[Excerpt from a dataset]
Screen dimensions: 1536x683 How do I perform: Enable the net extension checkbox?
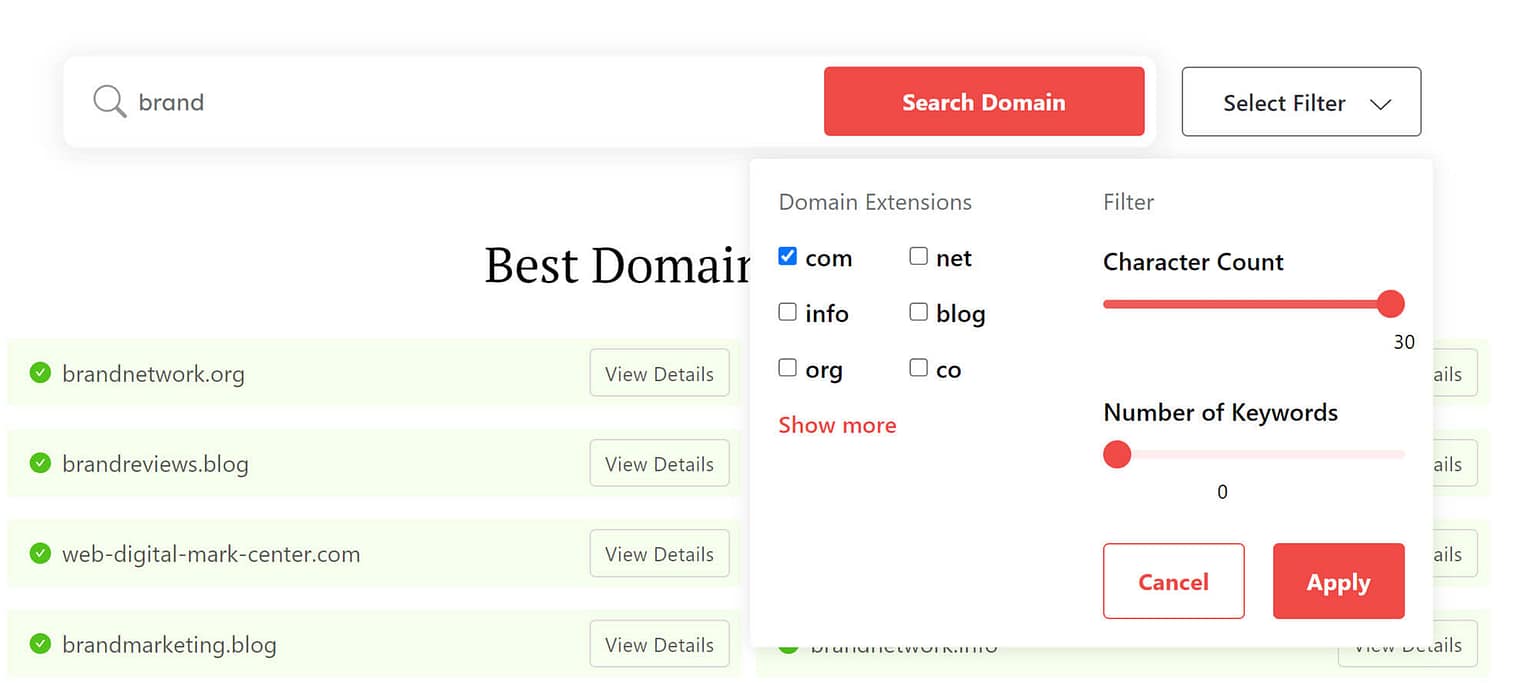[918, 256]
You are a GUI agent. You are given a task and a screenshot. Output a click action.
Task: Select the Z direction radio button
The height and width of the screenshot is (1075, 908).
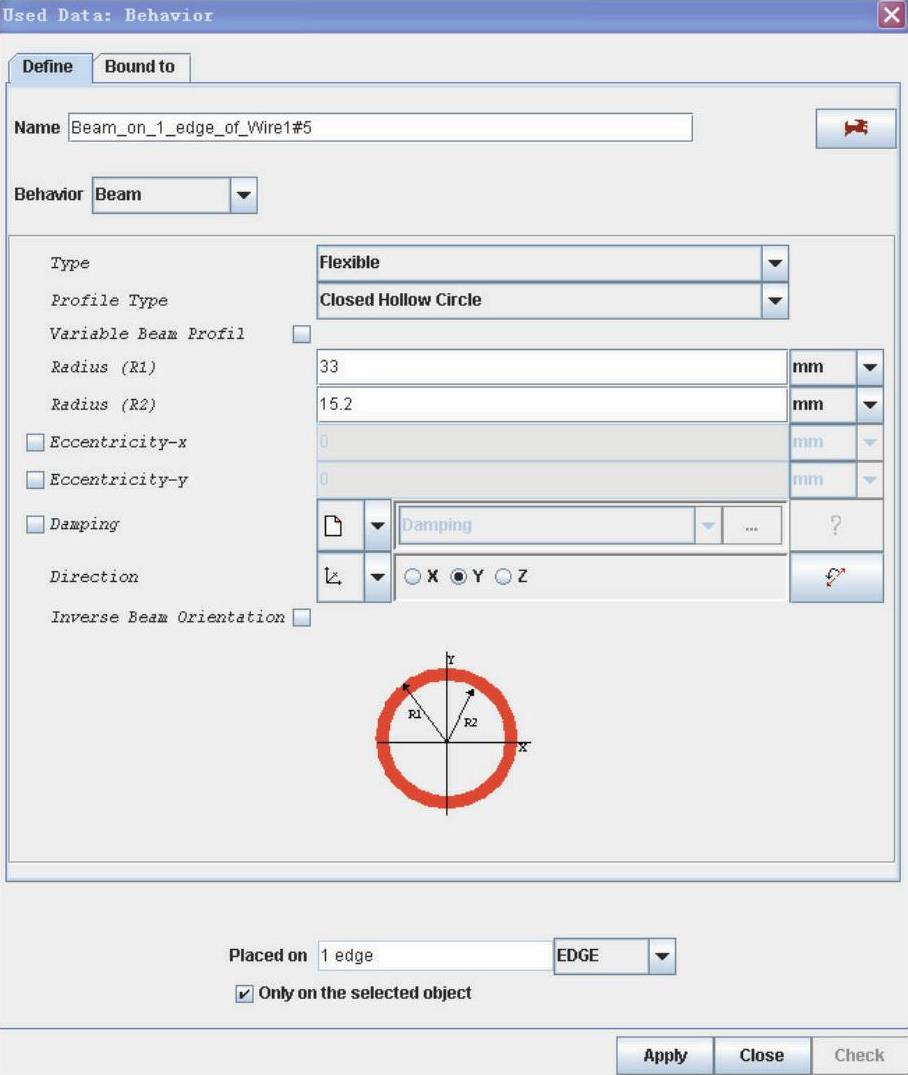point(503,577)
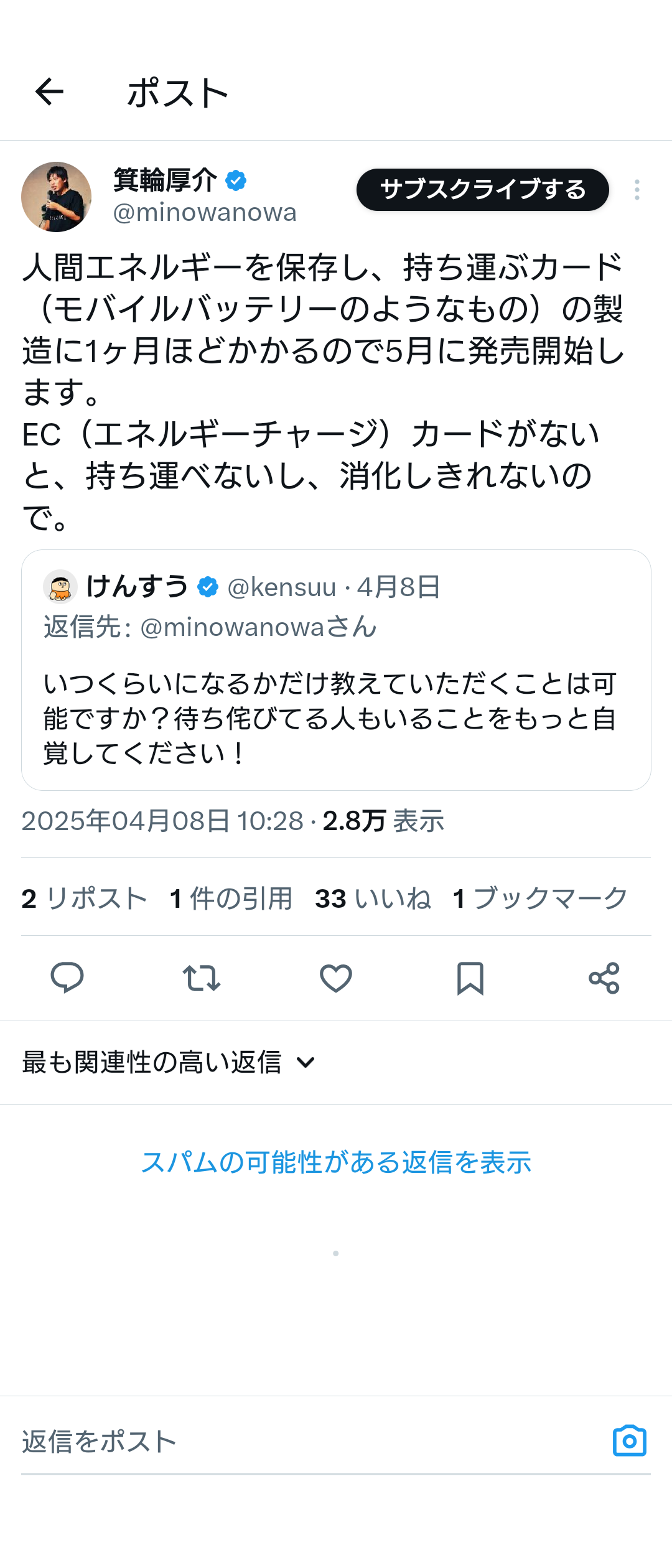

[Your objective] Please rewrite all of the records above, replacing "screenshot" with "screen image" and changing nothing else. Omit the pictures from your answer.

[Task response]
Screen dimensions: 1536x683 How do I perform: Enable the net extension checkbox?
[918, 256]
You are a GUI agent. You are given a task and a screen image. Output a click action.
Task: Select the Z direction radio button
The height and width of the screen image is (1075, 908).
point(503,577)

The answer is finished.